Three weeks since my last post....I guess it's a little harder when there isn't as much stuff going on with the adoption as there was with IVF. But the great news is we got our second update on our little guy last week so my plan is to make my post on the adoption blog tomorrow night. He is getting so big and he has received our first gift. And his hair grew...a lot! Hopefully he receives our second gift soon, as multiple families just traveled to Korea from our placing agency to pick up their little ones.Here's a picture. I will post more on my adoption blog. love, love!
|Our guy. getting so big!!!!|
I had a glorious week off from school for spring break....spent most of it in Las Vegas with my girls. So nice to get away from pretty much everything. I am at a point of trying to figure EVERYTHING out and it's a little frustrating at times. So good to relax, meet some new folks, get some sun and dance, dance, dance!
Right before I left I finally decided to apply for graduate school. I was such a spaz trying to fill out the damn application I don't think I even want to know what I would be like in class. But this is something I have wanted to do for a long time now. And damn it, had I actually started it when I "wanted" to and had the first peeping thoughts I would have been done already...years ago. BUT, of course I didn't because "what if I get pregnant? I don't want to try to go back to school and juggle being a new mommy." HAH, what a fucking joke. So over the week in Vegas, I talked myself out of it, with some advice from my friends, but mostly with the voice of our social worker in my head. "Don't start anything big." Well, if that's not big I don't know what is. But what about my teacher friend at school who says..."do it now, before your baby comes." Except that he won't be a baby, he'll be a toddler. I feel so upset. Damn IF, you messed all that up. Or maybe I did because I was waiting for the miracle to happen that always eluded us and I should have just gone for it. But for now, I will wait. I just turned in a bunch of units, so that helps a bit and I will just try to get more in the coming year.

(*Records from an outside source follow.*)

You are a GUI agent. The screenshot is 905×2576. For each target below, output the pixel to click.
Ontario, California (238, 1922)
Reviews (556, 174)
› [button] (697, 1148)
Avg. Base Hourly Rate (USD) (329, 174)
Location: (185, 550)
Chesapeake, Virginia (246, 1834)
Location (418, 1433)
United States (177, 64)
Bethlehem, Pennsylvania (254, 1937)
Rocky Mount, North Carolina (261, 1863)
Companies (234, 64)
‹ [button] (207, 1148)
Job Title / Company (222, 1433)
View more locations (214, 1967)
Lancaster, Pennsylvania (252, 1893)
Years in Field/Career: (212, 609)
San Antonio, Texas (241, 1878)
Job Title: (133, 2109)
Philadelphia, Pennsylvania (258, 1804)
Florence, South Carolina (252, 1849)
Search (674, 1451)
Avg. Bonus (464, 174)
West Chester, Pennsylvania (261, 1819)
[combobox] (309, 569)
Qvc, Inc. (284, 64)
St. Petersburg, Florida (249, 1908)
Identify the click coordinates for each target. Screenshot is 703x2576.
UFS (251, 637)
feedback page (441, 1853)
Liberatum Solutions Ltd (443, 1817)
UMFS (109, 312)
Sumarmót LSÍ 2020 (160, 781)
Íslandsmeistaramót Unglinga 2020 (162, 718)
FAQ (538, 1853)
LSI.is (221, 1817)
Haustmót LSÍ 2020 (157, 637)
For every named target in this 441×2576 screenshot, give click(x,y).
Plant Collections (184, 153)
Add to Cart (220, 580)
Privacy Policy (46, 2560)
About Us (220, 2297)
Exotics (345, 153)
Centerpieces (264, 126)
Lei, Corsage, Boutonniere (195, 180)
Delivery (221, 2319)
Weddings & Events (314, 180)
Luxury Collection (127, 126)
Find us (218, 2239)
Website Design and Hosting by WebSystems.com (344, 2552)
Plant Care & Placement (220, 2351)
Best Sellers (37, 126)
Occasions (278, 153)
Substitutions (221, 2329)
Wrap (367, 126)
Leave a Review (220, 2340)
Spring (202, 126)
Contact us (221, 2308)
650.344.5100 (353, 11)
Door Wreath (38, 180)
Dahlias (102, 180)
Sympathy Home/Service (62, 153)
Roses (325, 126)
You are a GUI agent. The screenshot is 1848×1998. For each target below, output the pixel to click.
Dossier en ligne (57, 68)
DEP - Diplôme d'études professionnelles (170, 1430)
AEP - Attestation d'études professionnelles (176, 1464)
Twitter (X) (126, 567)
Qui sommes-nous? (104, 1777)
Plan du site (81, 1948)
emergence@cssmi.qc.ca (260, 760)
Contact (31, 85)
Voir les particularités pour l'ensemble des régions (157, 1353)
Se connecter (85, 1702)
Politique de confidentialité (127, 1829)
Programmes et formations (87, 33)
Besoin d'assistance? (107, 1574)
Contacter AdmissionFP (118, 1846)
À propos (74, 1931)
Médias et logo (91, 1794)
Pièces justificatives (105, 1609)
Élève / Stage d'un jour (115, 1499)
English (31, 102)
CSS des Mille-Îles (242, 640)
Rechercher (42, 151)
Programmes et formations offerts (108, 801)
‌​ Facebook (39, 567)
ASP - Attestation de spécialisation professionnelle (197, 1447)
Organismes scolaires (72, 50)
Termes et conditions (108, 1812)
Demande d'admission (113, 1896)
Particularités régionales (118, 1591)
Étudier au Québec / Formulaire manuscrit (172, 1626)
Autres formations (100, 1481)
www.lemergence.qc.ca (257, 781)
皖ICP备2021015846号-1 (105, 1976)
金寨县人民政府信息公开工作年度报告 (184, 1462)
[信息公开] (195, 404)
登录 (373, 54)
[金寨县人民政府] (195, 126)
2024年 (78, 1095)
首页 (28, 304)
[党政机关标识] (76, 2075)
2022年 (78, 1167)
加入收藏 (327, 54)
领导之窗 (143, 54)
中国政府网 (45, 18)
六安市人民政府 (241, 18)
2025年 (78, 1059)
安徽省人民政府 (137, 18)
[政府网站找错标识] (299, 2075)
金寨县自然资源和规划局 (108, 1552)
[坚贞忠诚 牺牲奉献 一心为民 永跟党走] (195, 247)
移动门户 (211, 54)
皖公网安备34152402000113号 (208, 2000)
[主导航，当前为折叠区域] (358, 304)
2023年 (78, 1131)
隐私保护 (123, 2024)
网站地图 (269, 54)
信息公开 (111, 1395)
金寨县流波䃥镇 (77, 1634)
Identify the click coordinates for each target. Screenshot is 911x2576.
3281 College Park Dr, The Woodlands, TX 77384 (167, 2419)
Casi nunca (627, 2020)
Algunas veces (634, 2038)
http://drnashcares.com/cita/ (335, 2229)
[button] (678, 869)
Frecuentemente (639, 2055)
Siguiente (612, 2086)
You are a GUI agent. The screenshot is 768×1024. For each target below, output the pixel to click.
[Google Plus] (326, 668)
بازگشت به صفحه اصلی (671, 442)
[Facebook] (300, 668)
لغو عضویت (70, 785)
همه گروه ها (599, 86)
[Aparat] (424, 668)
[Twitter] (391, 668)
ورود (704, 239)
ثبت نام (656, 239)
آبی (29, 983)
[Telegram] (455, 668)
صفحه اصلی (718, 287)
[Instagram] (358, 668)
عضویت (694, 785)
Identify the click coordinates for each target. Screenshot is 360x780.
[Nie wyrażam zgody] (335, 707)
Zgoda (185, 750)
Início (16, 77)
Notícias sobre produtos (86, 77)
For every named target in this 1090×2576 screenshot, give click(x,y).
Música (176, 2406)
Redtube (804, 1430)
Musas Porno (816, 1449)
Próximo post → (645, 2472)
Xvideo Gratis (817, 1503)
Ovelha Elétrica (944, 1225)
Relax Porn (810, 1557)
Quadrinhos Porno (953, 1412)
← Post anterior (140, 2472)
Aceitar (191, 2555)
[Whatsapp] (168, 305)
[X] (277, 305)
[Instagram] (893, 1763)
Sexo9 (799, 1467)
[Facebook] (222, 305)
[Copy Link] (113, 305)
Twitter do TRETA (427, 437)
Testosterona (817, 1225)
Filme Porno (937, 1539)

Feeling like I am in a slump with Hubby. Enough said. I can't wait for our trip to Korea and Japan this summer. Hopefully it gives us the time together and the recharge we need. But...we need to book our tickets and that hasn't happened yet. We are not
School is good. Conferences are over and they went great overall. So proud of my kiddos. Tomorrow we will start our classroom garden. Today my kids picked which types of seeds they will plant. This is my favorite time of year, they love it and so do I!
I try to follow along with your blogs, but realized tonight I have some big holes, especially after being gone for a few days. Thinking of you.